“Gioia” e “Grazie”, ricordando la prof.ssa Ave Gaglio

“Gioia!”: questa l’espressione, accompagnata dal suo sorriso, con cui, quanti abbiamo conosciuto Ave Gaglio, siamo stati sempre accolti. Espressione che sintetizza il suo affetto, la sua attenzione per ciascuno e la disponibilità all’ascolto.
Ave, donna di fede! Legata saldamente alla sua fede, Ave ha vissuto sempre nella ricerca e nell’accoglienza della volontà di Dio. Ha saputo accogliere le gioie della vita come dono dell’amore paterno di Dio. Ha saputo vivere le sofferenze, e non sono state poche, come opportunità di contemplazione. Ha accolto la solitudine come eremo in cui dialogare cuore a cuore con Dio. Ha vissuto il silenzio come tempo in cui prendersi cura di chi era nel bisogno.

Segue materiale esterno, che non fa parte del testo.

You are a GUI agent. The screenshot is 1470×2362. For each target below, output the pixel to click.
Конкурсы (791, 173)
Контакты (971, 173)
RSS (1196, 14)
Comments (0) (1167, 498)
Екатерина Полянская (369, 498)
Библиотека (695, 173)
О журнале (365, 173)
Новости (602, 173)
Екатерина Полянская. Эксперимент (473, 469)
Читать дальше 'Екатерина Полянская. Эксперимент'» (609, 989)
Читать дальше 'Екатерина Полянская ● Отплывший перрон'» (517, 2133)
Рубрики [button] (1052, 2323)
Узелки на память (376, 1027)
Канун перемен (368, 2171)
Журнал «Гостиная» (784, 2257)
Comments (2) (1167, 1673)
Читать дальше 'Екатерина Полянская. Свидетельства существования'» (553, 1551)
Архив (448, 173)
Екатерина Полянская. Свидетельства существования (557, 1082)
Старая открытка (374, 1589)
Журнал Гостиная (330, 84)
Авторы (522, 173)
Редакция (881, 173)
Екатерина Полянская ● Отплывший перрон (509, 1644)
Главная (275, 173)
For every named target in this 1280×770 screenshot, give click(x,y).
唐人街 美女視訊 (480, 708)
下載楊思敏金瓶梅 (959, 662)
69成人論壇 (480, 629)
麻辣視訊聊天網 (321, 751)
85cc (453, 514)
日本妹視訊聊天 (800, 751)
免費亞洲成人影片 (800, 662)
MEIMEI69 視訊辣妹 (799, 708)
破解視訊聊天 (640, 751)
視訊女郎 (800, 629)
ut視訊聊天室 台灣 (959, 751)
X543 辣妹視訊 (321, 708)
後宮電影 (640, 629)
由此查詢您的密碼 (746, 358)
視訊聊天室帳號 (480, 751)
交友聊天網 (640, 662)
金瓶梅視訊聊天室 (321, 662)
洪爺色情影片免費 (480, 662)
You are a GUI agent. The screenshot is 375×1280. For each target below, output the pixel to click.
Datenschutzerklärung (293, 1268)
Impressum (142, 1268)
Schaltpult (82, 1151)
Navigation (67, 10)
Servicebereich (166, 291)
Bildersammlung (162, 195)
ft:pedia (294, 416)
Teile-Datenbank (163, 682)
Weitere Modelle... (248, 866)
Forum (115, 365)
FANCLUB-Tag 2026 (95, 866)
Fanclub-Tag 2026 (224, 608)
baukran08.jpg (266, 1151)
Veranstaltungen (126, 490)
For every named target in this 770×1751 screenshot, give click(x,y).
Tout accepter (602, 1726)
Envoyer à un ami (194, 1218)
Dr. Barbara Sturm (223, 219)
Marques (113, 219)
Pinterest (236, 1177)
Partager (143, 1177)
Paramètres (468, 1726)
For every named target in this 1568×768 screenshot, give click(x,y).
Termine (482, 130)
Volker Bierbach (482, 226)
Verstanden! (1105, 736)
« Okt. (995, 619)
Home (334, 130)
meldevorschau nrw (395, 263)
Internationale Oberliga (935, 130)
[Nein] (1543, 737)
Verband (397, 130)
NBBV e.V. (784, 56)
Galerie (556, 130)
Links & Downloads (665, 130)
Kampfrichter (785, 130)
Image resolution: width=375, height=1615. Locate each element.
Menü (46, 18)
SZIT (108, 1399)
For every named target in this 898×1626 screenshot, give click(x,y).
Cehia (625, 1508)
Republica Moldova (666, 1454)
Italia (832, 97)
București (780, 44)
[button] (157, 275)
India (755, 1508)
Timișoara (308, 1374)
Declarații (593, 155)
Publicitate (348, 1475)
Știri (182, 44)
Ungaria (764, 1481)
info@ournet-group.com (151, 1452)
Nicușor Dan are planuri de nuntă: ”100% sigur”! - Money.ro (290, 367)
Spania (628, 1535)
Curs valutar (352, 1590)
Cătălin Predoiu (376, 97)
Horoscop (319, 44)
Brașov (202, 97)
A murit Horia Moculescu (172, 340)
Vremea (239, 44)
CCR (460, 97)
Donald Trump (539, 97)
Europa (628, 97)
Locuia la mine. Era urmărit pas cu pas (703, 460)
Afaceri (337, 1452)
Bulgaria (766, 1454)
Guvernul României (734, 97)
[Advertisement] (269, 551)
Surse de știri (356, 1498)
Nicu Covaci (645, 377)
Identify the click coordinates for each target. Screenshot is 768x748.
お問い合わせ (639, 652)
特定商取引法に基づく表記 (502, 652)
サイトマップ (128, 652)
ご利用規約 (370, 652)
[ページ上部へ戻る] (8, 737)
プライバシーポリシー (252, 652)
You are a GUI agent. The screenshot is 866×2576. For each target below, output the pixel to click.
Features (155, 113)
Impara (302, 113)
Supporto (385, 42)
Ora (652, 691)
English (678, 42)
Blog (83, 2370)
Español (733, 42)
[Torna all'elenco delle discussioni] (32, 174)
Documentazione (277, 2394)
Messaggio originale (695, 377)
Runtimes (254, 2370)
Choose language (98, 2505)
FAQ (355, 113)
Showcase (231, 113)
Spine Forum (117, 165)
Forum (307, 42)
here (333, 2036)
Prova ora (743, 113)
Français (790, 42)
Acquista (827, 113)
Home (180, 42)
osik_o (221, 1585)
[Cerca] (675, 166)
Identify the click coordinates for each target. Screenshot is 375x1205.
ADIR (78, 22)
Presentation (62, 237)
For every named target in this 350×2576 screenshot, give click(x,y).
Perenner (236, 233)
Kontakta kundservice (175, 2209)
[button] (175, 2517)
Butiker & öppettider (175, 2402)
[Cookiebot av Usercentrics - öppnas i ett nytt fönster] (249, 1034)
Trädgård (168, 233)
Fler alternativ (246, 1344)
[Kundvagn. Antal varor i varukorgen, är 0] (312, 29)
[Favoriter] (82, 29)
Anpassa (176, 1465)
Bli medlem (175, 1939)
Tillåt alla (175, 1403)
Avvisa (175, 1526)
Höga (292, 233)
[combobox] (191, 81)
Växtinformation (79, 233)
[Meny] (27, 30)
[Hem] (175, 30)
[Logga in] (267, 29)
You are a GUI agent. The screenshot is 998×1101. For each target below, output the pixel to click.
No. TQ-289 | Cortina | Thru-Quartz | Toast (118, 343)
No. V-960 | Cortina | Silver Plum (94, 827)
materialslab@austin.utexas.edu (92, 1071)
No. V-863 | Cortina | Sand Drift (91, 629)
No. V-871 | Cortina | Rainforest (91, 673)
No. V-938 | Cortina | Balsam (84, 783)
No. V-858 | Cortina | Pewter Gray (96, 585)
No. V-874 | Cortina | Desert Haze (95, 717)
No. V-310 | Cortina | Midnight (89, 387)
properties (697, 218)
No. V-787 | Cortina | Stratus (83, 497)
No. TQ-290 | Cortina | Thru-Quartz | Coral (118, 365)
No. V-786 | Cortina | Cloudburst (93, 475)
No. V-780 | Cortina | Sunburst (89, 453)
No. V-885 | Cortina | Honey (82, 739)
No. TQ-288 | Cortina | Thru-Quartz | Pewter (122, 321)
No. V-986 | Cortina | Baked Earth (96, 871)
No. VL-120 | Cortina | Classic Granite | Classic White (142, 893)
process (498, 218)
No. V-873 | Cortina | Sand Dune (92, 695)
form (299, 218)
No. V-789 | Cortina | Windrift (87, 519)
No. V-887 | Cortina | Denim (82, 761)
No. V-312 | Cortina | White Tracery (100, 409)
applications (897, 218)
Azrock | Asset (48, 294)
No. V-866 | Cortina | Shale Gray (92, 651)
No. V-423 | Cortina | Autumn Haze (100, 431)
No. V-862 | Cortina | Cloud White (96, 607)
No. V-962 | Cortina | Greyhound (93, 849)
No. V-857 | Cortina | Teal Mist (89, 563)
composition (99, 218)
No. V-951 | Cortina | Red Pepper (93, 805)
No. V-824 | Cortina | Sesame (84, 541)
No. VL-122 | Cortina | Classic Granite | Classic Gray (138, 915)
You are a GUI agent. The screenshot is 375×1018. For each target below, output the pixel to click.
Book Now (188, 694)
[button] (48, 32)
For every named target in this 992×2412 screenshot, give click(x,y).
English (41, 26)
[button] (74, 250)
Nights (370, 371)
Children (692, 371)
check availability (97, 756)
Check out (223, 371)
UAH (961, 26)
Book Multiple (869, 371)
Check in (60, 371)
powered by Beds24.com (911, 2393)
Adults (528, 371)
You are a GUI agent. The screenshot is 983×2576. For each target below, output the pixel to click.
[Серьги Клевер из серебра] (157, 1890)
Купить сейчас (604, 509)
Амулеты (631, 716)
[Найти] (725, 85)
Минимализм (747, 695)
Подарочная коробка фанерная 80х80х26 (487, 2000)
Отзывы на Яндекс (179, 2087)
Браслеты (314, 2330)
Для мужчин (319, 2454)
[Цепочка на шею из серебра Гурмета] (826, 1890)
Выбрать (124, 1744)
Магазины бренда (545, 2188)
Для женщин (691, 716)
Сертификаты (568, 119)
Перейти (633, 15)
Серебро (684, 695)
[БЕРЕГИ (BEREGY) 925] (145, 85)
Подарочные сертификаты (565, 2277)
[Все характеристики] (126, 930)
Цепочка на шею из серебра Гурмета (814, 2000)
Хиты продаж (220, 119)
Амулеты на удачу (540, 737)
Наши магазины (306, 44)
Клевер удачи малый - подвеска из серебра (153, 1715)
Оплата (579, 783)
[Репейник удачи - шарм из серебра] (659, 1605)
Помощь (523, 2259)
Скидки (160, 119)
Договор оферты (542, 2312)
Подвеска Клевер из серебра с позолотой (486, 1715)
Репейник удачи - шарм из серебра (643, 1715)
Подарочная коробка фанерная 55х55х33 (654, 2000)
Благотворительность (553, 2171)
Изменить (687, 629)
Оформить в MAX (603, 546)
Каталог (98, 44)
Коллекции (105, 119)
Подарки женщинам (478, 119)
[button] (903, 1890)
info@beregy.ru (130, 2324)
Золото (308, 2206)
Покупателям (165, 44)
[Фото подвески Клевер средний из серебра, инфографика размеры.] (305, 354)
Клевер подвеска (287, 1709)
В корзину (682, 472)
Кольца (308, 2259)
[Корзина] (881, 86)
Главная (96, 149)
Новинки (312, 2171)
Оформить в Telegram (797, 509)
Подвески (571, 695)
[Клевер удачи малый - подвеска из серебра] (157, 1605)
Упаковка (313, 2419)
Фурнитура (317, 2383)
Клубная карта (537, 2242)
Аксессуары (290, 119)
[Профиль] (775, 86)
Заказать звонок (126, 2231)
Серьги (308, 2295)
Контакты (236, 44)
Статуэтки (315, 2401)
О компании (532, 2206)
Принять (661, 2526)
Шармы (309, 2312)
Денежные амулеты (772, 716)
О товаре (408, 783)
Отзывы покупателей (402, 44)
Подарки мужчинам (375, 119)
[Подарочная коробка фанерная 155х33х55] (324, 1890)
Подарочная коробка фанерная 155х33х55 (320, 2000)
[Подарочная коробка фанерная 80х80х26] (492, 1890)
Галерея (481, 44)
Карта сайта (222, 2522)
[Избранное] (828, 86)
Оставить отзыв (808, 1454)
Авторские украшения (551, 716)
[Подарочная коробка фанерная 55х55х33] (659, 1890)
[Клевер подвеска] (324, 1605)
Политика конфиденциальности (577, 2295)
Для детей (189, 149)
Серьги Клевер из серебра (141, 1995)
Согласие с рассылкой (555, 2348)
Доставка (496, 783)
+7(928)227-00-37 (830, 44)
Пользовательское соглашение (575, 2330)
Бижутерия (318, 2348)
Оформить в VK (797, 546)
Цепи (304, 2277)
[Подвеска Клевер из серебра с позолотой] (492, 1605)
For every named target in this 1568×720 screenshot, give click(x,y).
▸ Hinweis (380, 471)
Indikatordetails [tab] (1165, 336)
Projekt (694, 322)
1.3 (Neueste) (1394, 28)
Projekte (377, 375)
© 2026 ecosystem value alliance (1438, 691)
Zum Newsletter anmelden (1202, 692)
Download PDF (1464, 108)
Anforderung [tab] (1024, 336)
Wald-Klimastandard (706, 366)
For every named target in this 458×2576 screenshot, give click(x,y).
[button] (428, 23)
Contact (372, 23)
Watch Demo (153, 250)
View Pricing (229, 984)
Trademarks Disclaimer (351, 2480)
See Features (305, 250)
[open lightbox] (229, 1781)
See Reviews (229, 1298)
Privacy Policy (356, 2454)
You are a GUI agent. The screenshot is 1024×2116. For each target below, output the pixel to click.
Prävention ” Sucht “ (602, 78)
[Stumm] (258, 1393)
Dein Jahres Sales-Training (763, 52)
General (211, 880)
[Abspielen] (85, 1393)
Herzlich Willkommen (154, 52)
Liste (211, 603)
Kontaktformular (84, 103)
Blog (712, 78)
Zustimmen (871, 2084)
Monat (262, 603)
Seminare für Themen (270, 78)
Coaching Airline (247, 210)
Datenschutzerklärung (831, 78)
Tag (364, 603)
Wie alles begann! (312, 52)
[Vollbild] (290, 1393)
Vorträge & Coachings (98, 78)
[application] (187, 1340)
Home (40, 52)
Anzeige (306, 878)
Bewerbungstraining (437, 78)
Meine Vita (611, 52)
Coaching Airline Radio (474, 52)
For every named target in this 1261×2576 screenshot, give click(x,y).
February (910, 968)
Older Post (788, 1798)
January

Ave, donna di preghiera! Nella vita di Ave tutto scaturiva dalla preghiera, si nutriva di preghiera e portava alla preghiera. Nessuna organizzazione era fine a se stessa ma nasceva dalla sua preghiera personale e dal collegamento speciale che aveva con le monache di clausura. La preghiera di Ave era sempre abitata da tante persone e composta da tanti volti. Mai una preghiera banale, vuota, arida, lontana dalla storia.
Il suo legame filiale con la Vergine era costante. I pellegrinaggi a Lourdes erano una profonda esperienza di fede, di preghiera, di conversione e di comunione ecclesiale.
Ave, innamorata della chiesa! Tutta la vita vissuta a servizio della Chiesa. Sempre pronta a spendersi nelle attività diocesane: l’Azione Cattolica, l’Opera dei Tabernacoli, gli Amici del Seminario, il Sinodo diocesano, la nascita dei primi Piani Pastorali, l’animazione della diocesi, la formazione degli operatori pastorali… Instancabile nell’attenzione a chi era nel bisogno.
L’espressione alta del suo amore infinito alla Chiesa la esprimeva nell’attenzione ai sacerdoti: li portava sempre dinanzi a Dio nella sua preghiera, offriva ogni sua sofferenza e ne condivideva ansie e gioie.
Un’attenzione particolarissima merita il suo rapporto con il seminario. Capace di costruire futuro, comprese subito l’importanza delle vocazioni al presbiterato. Si spese con tutte le sue energie perché ogni ragazzo che arrivava in seminario potesse seguire la sua chiamata. Pronta al sostegno, disponibile all’insegnamento e soprattutto desiderava che il seminario fosse presente in ogni iniziativa e attività. Aveva compreso che la presenza del seminario era già proposta vocazionale.
Amò la Chiesa, senza lamentele o recriminazioni, anche quando le causò sofferenza.
Ave, donna eremita! Gli ultimi anni della sua vita li ha vissuti nel chiuso della sua casa: eremo e oasi di pace. Impossibilitata a camminare, continuò a essere vicina a tutti e a ciascuno: finché le condizioni di salute glielo hanno permesso, ha continuato a scrivere le sue lettere per dire la sua vicinanza in ogni ricorrenza e condividere gioie e dolori. Il suo telefono era sempre in funzione: telefonate brevissime e intense.
La sua gioia fu piena quando il suo eremo divenne luogo di celebrazione eucaristica. Accoglieva le persone che venivano a condividere il rendimento di grazie offrendo a ciascuna una parola, un sorriso e un abbraccio. Partecipava all’eucarestia con grande raccoglimento e sempre indicava al celebrante qualche persona per cui pregare in particolare. Quando le condizioni di salute non le hanno più permesso il dialogo profondo con le persone, il suo eremo l’ha accolta come grembo e a noi è mancata la sua parola e il suo sorriso.
Ave, donna del grazie! Tutte le occasioni erano buone per ringraziare. Ringraziava Dio perché l’aveva amata e scelta; ringraziava tutti perché di ognuno coglieva il bene, anche quando era difficile trovarlo. L’ultimo periodo della sua vita è stato un grazie continuo; come se non sapesse dire altro. Adesso che la sua contemplazione è piena e totale, Ave non dice più grazie ma è diventata il nostro grazie perenne a Dio.